Sorcerers swapping out spells doesn't have to be explained as "really really memorising" spells, either. As a sorcerer grows in power, she simply gains a great enough control over her inborn magical talent to reshape her own capabilities into one of the other channels (i.e., spells) available according to the Laws of Magic.

Warmages, beguilers, et cetera could be envisioned as potential sorcerers who have been trained from the beginning of their talent's flowering to direct their abilities in a particular specialised direction.

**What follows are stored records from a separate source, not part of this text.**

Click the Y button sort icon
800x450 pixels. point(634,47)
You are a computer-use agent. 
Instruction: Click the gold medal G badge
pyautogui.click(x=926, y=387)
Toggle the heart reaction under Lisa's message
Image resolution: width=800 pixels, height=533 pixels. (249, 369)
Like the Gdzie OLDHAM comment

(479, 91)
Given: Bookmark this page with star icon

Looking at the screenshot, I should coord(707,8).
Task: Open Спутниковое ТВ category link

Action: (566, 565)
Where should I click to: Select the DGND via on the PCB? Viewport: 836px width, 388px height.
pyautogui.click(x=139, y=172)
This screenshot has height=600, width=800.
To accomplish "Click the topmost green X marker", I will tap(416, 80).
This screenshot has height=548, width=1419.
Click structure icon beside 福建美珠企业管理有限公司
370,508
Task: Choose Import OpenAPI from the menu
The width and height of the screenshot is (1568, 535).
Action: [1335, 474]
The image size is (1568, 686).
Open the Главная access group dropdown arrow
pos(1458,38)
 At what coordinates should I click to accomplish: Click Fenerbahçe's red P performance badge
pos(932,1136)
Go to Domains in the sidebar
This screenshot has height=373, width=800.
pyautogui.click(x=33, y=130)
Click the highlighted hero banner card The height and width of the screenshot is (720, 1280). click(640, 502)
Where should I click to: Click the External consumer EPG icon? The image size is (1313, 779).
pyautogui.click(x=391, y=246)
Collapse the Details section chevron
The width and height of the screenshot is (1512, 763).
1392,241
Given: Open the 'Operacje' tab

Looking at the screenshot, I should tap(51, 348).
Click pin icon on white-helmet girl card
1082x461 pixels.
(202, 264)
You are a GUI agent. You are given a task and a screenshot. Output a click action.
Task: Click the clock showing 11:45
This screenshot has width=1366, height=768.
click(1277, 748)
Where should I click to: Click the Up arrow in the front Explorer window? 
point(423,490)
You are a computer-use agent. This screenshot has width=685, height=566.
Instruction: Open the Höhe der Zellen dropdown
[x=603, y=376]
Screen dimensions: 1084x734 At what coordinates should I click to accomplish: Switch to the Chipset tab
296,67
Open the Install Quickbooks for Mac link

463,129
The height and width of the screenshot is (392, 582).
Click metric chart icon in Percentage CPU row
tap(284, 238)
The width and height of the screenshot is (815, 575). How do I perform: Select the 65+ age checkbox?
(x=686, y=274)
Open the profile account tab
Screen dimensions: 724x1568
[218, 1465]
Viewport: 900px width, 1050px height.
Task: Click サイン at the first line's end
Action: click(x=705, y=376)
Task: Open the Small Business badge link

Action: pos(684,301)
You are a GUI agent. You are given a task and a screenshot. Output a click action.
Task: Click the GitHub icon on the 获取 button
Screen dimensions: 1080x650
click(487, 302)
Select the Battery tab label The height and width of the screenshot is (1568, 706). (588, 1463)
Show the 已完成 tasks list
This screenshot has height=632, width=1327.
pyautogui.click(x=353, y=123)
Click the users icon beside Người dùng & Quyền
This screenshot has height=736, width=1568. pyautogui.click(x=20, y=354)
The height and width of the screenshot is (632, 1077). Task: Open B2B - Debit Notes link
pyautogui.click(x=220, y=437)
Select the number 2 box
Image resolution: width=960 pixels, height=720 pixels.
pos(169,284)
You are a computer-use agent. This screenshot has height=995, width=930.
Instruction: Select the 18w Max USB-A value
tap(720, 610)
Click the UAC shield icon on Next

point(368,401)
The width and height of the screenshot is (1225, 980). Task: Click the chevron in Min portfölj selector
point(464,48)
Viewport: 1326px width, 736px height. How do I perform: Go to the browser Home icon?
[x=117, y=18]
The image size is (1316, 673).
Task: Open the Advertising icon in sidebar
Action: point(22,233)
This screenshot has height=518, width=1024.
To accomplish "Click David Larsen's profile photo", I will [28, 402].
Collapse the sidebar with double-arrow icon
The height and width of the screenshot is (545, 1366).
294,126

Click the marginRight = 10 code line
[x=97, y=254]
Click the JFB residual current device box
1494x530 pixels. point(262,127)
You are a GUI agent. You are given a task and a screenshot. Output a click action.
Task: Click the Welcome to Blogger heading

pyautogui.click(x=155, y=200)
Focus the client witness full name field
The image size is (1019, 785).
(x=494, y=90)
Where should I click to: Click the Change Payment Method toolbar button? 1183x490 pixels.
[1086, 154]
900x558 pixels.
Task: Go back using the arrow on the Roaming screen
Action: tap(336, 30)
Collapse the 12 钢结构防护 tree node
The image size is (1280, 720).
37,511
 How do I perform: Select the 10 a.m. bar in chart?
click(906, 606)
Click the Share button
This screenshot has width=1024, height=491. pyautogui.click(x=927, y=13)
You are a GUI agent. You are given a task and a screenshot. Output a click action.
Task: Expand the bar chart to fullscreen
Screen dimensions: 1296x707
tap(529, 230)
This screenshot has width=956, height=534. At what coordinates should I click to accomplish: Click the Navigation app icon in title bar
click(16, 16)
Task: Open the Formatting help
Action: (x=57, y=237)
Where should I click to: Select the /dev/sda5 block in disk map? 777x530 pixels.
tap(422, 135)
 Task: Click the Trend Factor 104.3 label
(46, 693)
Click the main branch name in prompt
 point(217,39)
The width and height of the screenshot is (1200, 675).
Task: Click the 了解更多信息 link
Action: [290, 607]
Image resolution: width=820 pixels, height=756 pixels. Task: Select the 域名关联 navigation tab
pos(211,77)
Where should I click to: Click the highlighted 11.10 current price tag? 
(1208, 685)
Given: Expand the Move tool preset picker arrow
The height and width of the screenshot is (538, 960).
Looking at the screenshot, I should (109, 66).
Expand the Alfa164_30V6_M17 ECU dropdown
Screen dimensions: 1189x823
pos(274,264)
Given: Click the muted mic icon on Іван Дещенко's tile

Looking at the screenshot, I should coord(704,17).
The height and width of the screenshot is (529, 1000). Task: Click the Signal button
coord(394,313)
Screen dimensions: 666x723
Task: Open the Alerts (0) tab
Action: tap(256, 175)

Now, this is just one option, and one which assumes you're comfortable with ignoring the obvious fact that Wizards of the Coast just thought spontaneous spellcasters were interesting and easier to balance than prepared casters like wizards, druids, and clerics.
 
#7
For my last campaign I treated sorcery as hedge magic. Wizards learn magic from a structured curriculum usually within the confines of a college setting. Sorcerers learn magic in a more loose and fast style from a mentor. Usually a village wise woman or that old crazy guy in the shack on the edge of town. As a matter of course Wizards look down upon sorcerers since they lack discipline and real training. Oh sure, some of them can become quite powerful but they lack the elegance and versatility of a properly trained Wizard.
 

Antithesis

Now with motion!
#8
in my campaign the difference is that wizardry comes from "persistant material components"ie high tech gadgets, whereas sorcery is the result of purposfyl genetic tampering by the gods to produce better host bodies
 

Wyvern76

Registered User
Validated User
#9
I have a house rule (or rather, I would if I ever ran a campaign of my own) that sorcerers can only swap out spells if they've learned a more "advanced" version of the spell being replaced. For example, if a sorcerer who can cast Charm Person learns Charm Monster, they can replace Charm Person with a new spell of the same level. Same goes for Minor Image/Major Image, Fireball/Delayed Fireball, and so forth. Alternatively, I might just allow them to keep the lower-level spell so they don't have to use a higher-level spell slot for the same effect. Thus, they'd gain a "bonus" spell, but only if there's overlap between their spells. As a side benefit, this would reward players for creating "themed" sorcerers.